O PL tem uma série de problemas que desrespeitam a Constituição e outros compromissos internacionais assumidos pelo Brasil. Primeiro, ele torna a Consulta Livre, Prévia e Informada — prevista pela Convenção 169 da Organização Internacional do Trabalho (OIT) — numa simples oitiva. Afirma que os povos indígenas podem ser consultados sobre empreendimentos desenvolvidos em seu território, mas não têm poder de veto. Isso contraria o que diz a Convenção 169, ratificada pelo Brasil. Mas o PL é inconstitucional, ainda, porque representa um inconteste retrocesso social. A Constituição garante o direito à vida e à dignidade. Em complemento a isso, o texto defende os direitos originários dos povos indígenas, ao estabelecer que esses povos detêm o usufruto exclusivo sobre as terras que tradicionalmente ocupam. Se aprovado, o PL 191/2020 vai restringir esse direito ao usufruto exclusivo desses territórios. O Brasil já foi referência na proteção dos direitos indígenas, mas hoje há uma desconfiguração.
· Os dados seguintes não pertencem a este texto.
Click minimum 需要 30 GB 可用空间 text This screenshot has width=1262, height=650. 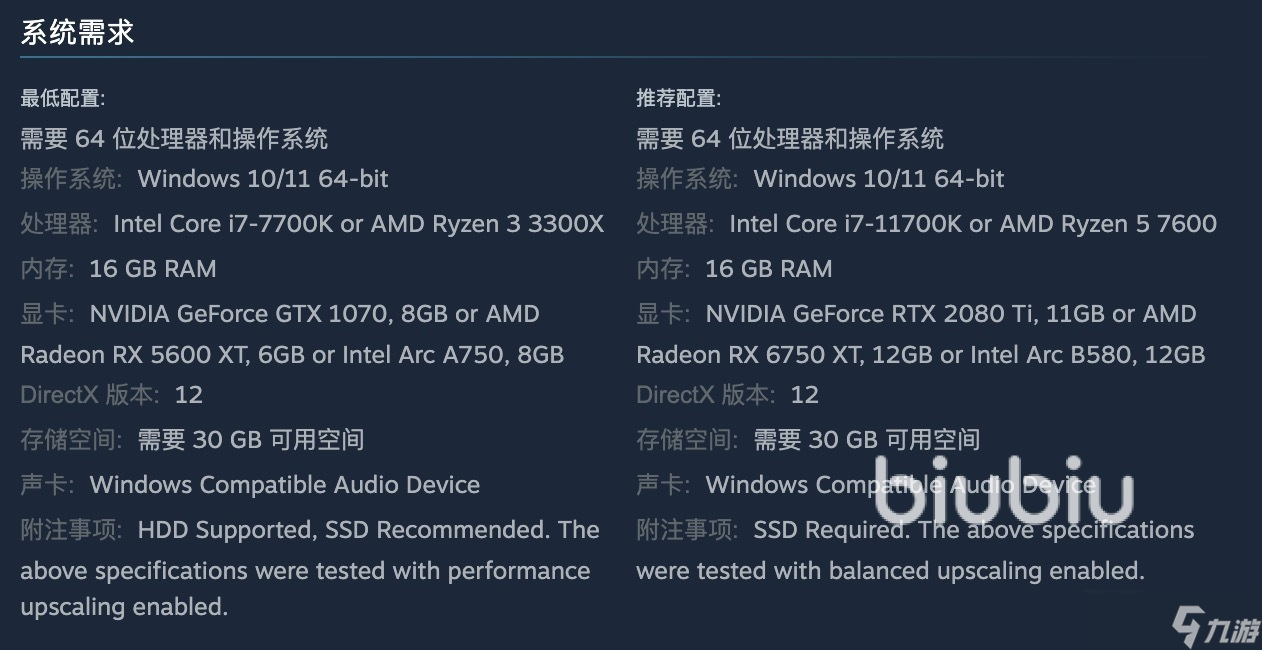coord(251,439)
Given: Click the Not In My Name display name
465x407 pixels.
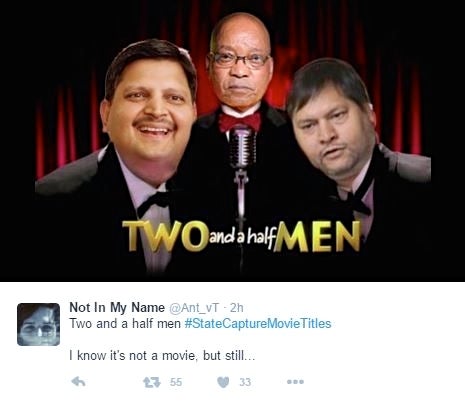Looking at the screenshot, I should point(117,307).
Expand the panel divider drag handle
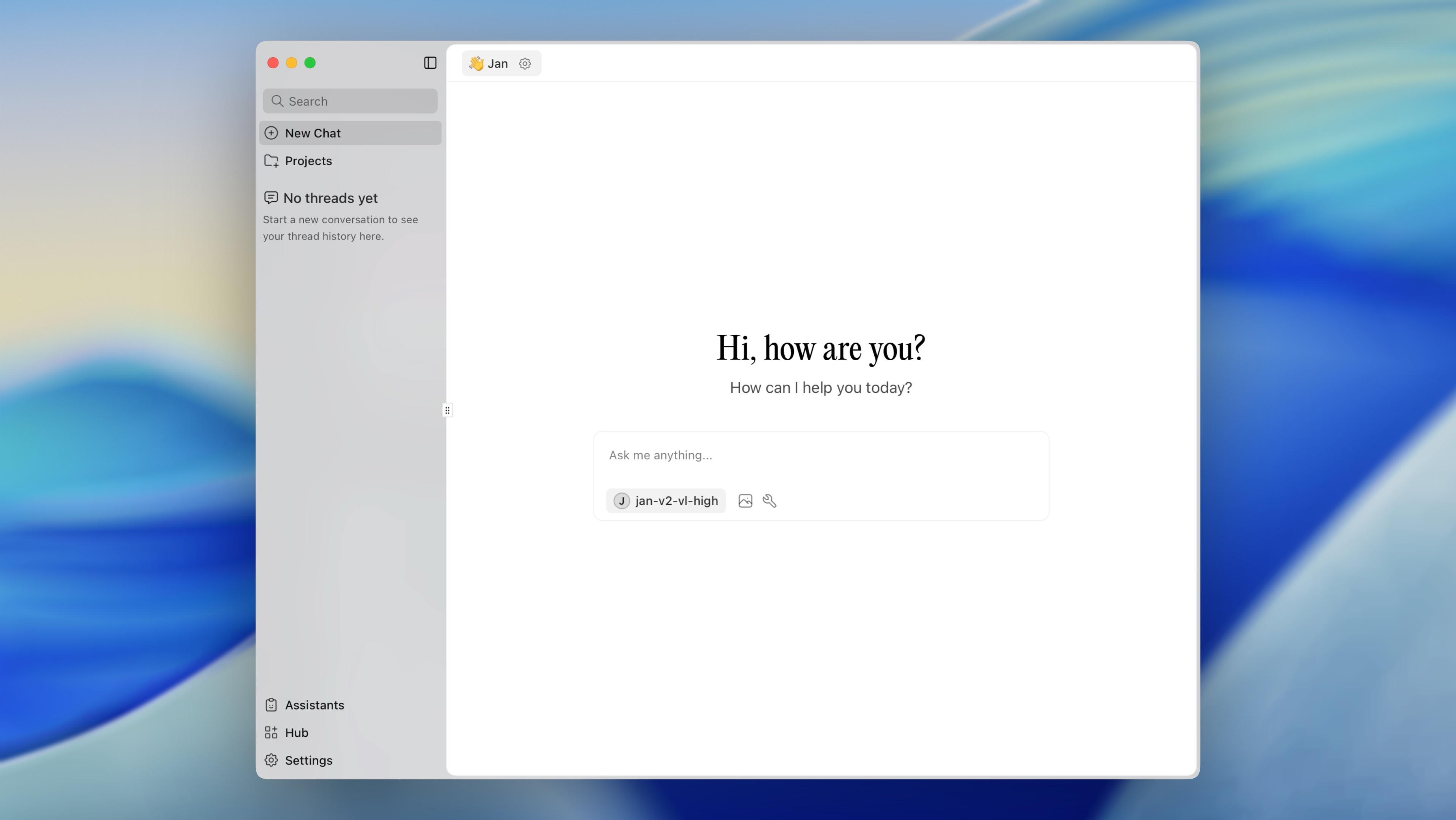This screenshot has height=820, width=1456. click(x=447, y=410)
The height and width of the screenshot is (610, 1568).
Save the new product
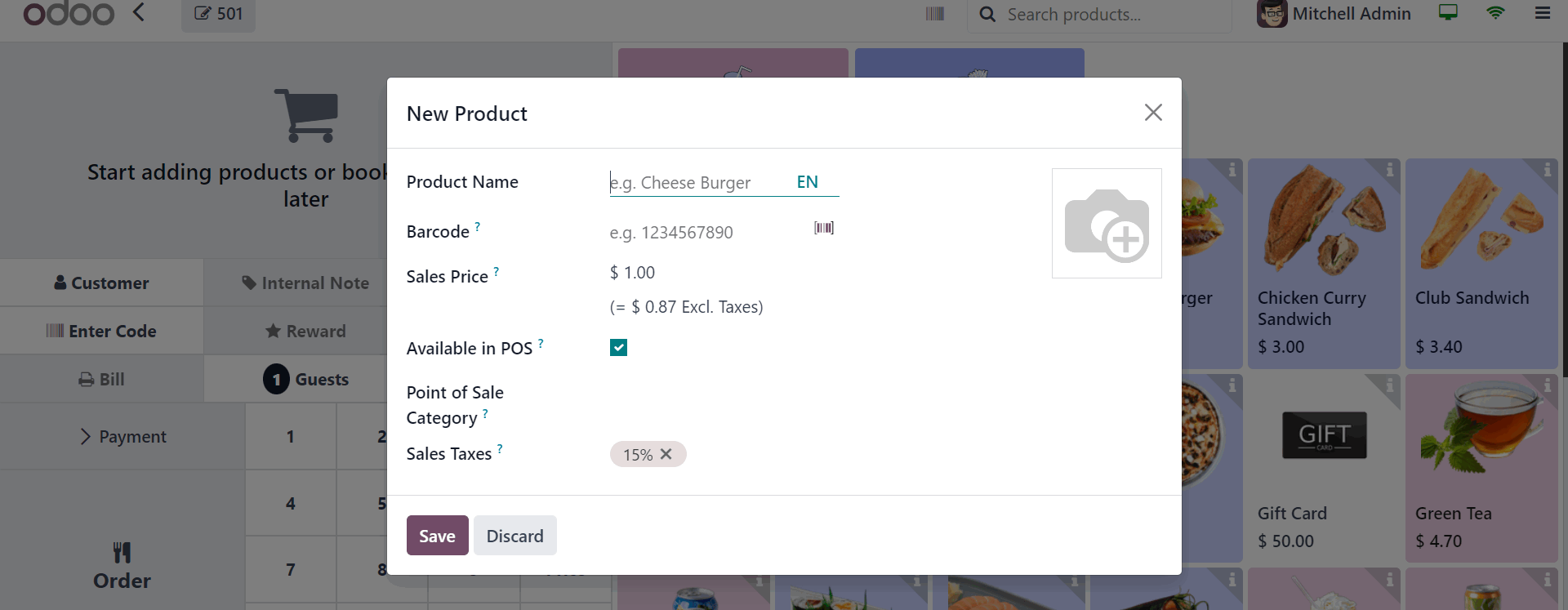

A regulamentação de atividades econômicas em terras indígenas é prevista na Constituição, no artigo 231. Em entrevista à Brasil de Direitos, a deputada federal Joênia Wapichana já chegou a dizer que esse é um “gargalo” do texto constitucional. Há um problema?
Esse artigo permite uma interpretação dúbia. Mas lá no seu parágrafo sétimo, ele fala expressamente que é vedada a atividade garimpeira em terras indígenas. [no parágrafo sétimo, o texto afirma que não se aplica às terras indígenas o que está determinado no artigo 174 da Constituição. Esse, por sua vez, afirma que o Estado “favorecerá a organização da atividade garimpeira em cooperativas, levando em conta a proteção do meio ambiente e a promoção econômico-social dos garimpeiros”].
A própria Constituição traz à tona essa proteção [contra o garimpo]. Defendemos, ainda, um outro entendimento: de que a demarcação de terras indígenas é um direito originário, que antecede a criação do próprio Estado brasileiro. Entendemos que essa é uma clausula pétrea da Constituição e que, portanto, devem ser afastadas atividades que possam prejudicar o direito originário dos povos indígenas sobre esses territórios. No olhar da Coiab, o PL é inconstitucional, e estamos estudando todas as medidas cabíveis para nos opor a ele.
Que medidas são essas?
Não posso adiantar todas. Mas consideramos, por exemplo, levar essa discussão ao Supremo Tribunal Federal (STF).
Já há exploração de ouro em terras indígenas, de maneira ilegal. Regulamentar a atividade não seria uma maneira de controlá-la — e mitigar impactos?
Essa é uma ideia falaciosa. Há um problema com a legislação brasileira quando o assunto é mineração de ouro. A legislação é fraca, é bizarra. O artigo 39 da lei 12844 de 2013 afirma que, para que o ouro seja comercializado, basta uma autodeclaração de uma pessoa física afirmando que ele foi extraído de uma lavra que tem autorização para funcionar. Isso abre espaço para ilegalidades. A situação em que nos encontramos hoje, com avanço do garimpo ilegal em terras indígenas, de maneira destrutiva, é reflexo dessa legislação fraca.
Nos últimos anos, conquistas importantes para os povos indígenas só foram obtidas porque os movimentos recorreram ao judiciário. É sinal de que o diálogo com o Congresso e com o executivo é difícil?
Também queremos dialogar com o Congresso. Mas a Câmara aprovou, há pouco, a tramitação em regime de urgência desse PL. Sabemos que há resistência à noção de que é importante respeitar direitos indígenas. Por isso, as organizações indígenas aprenderam a buscar caminhos alternativos. Atuamos com incidência no judiciário e também no sistema interamericano. E acumulamos vitórias. Em 2020, a ADPF 709, que obrigou o governo brasileiro a se responsabilizar pela proteção dos povos indígenas durante a pandemia de covid-19, representou um marco no direito constitucional nacional.